# Noahic Covenant as Royal Grant without stipulations?



## DavidGGraves (Jun 11, 2008)

I am currently reading Michael Horton's _God of Promise_ in it he repeats a line I have seen elsewhere, such as in Geerhardus Vos that the Noahic Covenant with the bow pointing upward is gracious and has no stipulations placed on Noah and his progeny. Sounds good, but I am struck by the explicit stipulations against eating blood and homicide. As both are passing over these issues quickly in an overview they do not even flesh this out. I am wondering what is the standard (is there a standard?) view of these stipulations and their relation to the Noahic Covenant?


----------



## MW (Jun 11, 2008)

I don't subscribe to the grant and treaty ideas imported into the biblical account with no exegetical basis for doing so. I think John Murray's Covenant of Grace explains the conditions well:



> Significantly enough, the commandments which are appended, compliance with which on the part of Noah is indispensable to the blessing of preservation, do not in the least suggest mutuality of agreement or compact. The commandments are added in such a way that they are just as sovereign and unilateral in prescription or dispensation as is the annunciation of the covenant itself. The appended requirements are simply extensions, applications, expressions of the grace intimated in the covenant. The directions are as sovereign as the annunciation of the covenant and they flow naturally from it so that there is no deflection from the idea of sovereign dispensation. We may think of Noah as cooperating with God in carrying out the provisions of the covenant but the co-operation is quite foreign to that of pact or convention. It is the co-operation of response which the grace of the covenant constrains and demands.


----------



## DavidGGraves (Jun 13, 2008)

armourbearer said:


> I don't subscribe to the grant and treaty ideas imported into the biblical account with no exegetical basis for doing so. I think John Murray's Covenant of Grace explains the conditions well:
> 
> 
> 
> > Significantly enough, the commandments which are appended, compliance with which on the part of Noah is indispensable to the blessing of preservation, do not in the least suggest mutuality of agreement or compact. The commandments are added in such a way that they are just as sovereign and unilateral in prescription or dispensation as is the annunciation of the covenant itself. The appended requirements are simply extensions, applications, expressions of the grace intimated in the covenant. The directions are as sovereign as the annunciation of the covenant and they flow naturally from it so that there is no deflection from the idea of sovereign dispensation. We may think of Noah as cooperating with God in carrying out the provisions of the covenant but the co-operation is quite foreign to that of pact or convention. It is the co-operation of response which the grace of the covenant constrains and demands.

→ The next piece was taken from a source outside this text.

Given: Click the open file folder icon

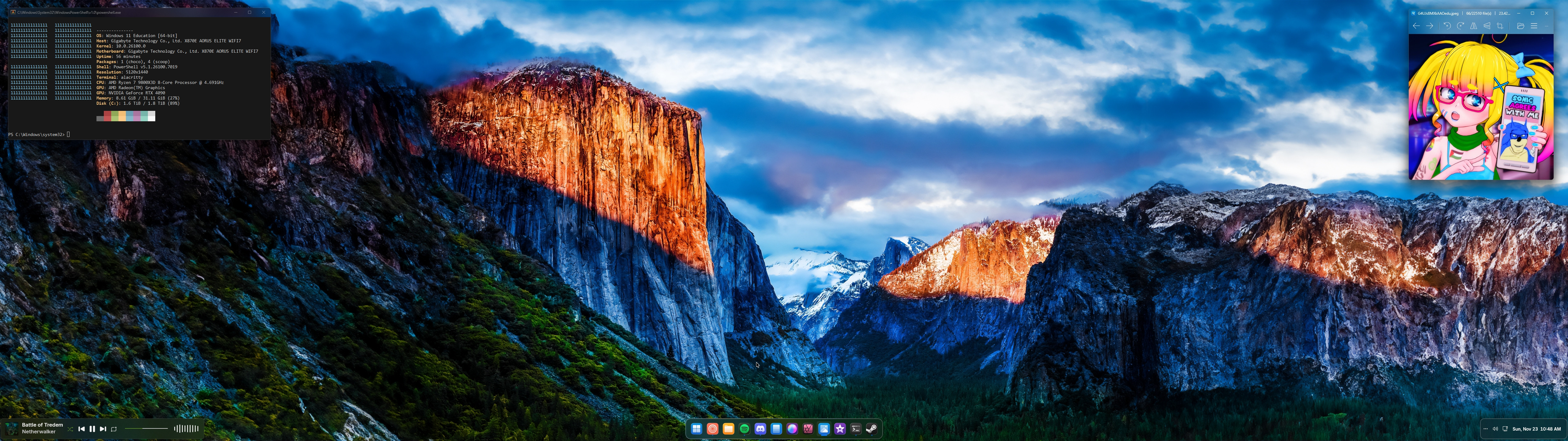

Could you point me to where Murray makes this argument? It would be most appreciated.

Thank you again.


----------



## MW (Jun 13, 2008)

DavidGGraves said:


> Could you point me to where Murray makes this argument? It would be most appreciated.



"The Covenant of Grace" is in booklet format. It is also available online here: The Covenant of Grace by Dr. John Murray. The quoted portion is the last paragraph under "The Post-Diluvian Noahic Covenant."


----------



## S. Spence (Jun 14, 2008)

Although I've found John Murray to be very helpful in other areas, when it comes to the Covenant I have found his mono-covenantal view to be confusing more than helpful. Just my


----------